Yes, King had his personal flaws. He also might be the most scrutinized American leader of all time. For years, FBI agents spied on him relentlessly. Even before his assassination and other attempts on his life, he endured repeated harassment by police in his home state of Georgia and throughout the South. During his long struggle against racial segregation and for voting rights, he was arrested more than two dozen times.

But unlike our modern would-be revolutionaries, who seem defined by the objects of their hatred, King made his values — his dream — clear. At the core of his moral belief system was nonviolence. As he often preached, its goal is to defeat injustice and systems of injustice — not people. The nonviolent approach is to win over opponents to friendship, not to humiliate or defeat them, but to bring out the good inside them.

Like Mahatma Gandhi, who deeply influenced him, King’s message of love could not be dismissed easily. His work, including the 1963 March on Washington, helped bring about the landmark Civil Rights Act and the Voting Rights Act.

Today, we can’t pretend the hard-earned results of that work are settled and etched in stone. The arch-conservative majority on the Supreme Court has decided we no longer need the protections of the Voting Rights Act. Newly-emboldened legislatures in states such as Missouri are actually revoking the most personal of individual liberties. Cynical, reactionary politicians twist cherry-picked King profundities into Kumbaya Sunday school platitudes, while passing laws that ban schools from teaching fundamental truths about this country’s history of racism and oppression.
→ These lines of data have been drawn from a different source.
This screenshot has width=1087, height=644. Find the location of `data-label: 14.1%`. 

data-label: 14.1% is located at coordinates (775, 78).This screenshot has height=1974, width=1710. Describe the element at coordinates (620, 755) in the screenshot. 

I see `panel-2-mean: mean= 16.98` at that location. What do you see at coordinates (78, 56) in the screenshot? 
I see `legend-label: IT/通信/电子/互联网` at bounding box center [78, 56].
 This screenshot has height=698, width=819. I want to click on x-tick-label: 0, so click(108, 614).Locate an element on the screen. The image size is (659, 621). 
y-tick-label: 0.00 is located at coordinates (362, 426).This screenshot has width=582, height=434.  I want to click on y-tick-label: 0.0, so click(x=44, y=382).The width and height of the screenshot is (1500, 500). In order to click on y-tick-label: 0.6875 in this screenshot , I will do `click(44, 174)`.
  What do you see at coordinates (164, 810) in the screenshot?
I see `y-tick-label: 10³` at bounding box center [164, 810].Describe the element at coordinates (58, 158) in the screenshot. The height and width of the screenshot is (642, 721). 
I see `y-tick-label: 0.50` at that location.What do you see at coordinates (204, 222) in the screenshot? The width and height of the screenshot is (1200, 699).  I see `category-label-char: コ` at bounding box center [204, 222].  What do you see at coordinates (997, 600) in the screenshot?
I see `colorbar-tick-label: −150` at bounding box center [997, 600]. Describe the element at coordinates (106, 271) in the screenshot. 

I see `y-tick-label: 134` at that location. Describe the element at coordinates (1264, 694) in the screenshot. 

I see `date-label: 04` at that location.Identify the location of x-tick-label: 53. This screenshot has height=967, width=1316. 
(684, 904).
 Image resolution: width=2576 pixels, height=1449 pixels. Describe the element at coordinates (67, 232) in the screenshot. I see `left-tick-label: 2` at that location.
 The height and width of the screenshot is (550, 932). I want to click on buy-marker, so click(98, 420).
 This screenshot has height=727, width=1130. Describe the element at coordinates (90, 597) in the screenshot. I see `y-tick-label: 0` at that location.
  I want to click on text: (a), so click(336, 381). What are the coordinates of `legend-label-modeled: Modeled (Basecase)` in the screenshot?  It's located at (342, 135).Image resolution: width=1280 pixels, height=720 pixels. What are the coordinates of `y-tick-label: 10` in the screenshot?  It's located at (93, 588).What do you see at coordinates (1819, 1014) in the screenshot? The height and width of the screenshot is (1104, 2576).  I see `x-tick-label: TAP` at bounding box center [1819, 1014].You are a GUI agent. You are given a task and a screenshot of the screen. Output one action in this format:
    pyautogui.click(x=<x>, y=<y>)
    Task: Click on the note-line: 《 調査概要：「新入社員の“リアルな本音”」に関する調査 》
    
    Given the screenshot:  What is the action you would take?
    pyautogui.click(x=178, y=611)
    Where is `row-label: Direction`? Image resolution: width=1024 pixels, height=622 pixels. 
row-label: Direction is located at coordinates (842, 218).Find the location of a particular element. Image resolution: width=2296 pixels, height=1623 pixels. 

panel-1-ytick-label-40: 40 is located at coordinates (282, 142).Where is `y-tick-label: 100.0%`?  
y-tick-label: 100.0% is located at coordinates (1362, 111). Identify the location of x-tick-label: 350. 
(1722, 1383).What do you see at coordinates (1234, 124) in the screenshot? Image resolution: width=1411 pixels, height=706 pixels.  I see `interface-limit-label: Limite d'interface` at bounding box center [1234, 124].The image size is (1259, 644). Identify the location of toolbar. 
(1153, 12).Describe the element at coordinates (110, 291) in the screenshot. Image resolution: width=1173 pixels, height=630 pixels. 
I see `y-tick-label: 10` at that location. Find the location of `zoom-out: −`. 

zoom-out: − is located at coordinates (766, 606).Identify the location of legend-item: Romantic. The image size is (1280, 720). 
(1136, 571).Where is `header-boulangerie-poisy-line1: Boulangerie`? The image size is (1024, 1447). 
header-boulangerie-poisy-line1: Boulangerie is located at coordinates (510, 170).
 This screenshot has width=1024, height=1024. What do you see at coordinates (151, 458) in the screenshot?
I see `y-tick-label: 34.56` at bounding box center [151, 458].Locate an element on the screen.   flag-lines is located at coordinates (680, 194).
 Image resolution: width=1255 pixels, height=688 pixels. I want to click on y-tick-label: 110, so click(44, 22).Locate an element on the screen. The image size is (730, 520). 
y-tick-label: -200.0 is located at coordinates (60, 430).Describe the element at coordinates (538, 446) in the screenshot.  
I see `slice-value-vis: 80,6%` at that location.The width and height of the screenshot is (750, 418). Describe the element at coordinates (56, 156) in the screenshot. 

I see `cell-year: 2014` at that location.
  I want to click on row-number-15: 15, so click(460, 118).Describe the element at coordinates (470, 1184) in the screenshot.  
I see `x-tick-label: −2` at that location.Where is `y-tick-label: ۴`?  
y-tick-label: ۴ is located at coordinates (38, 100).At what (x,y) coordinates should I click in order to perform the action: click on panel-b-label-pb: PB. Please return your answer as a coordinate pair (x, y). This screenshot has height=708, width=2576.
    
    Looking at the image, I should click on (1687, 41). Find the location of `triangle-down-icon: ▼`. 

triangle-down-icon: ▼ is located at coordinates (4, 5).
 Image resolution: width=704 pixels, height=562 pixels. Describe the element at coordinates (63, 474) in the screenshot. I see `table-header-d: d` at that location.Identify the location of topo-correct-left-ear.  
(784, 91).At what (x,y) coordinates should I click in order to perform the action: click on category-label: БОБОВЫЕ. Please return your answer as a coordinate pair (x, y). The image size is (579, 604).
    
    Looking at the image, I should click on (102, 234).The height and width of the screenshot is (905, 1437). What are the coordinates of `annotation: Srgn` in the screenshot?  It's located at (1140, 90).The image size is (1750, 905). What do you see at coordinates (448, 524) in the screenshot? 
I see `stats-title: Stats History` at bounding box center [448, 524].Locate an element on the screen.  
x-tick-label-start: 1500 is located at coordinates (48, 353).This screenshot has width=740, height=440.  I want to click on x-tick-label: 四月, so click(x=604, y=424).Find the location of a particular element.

King was a revolutionary and a peacemaker, someone who believed in the power of righteous resistance, not the power of armed insurrection. Though some of his followers gave into despair, or a belief in fighting fire with fire, King maintained his core philosophy of peace and calm in the face of violent hatred.

If we take one lesson from the blood and tears of the civil rights era, and from King’s resolve in the face of furious opposition, it’s that achieving true justice requires one absolute commitment: All human beings must be equal in the eyes of society and government alike.

And while tolerance of our differences is key to attaining that goal, that never means we can forgive or — worse — look away from intolerance.

We have far to go before we realize the world Martin Luther King Jr. dared us to dream about. This holiday reminds us we must never quit reaching.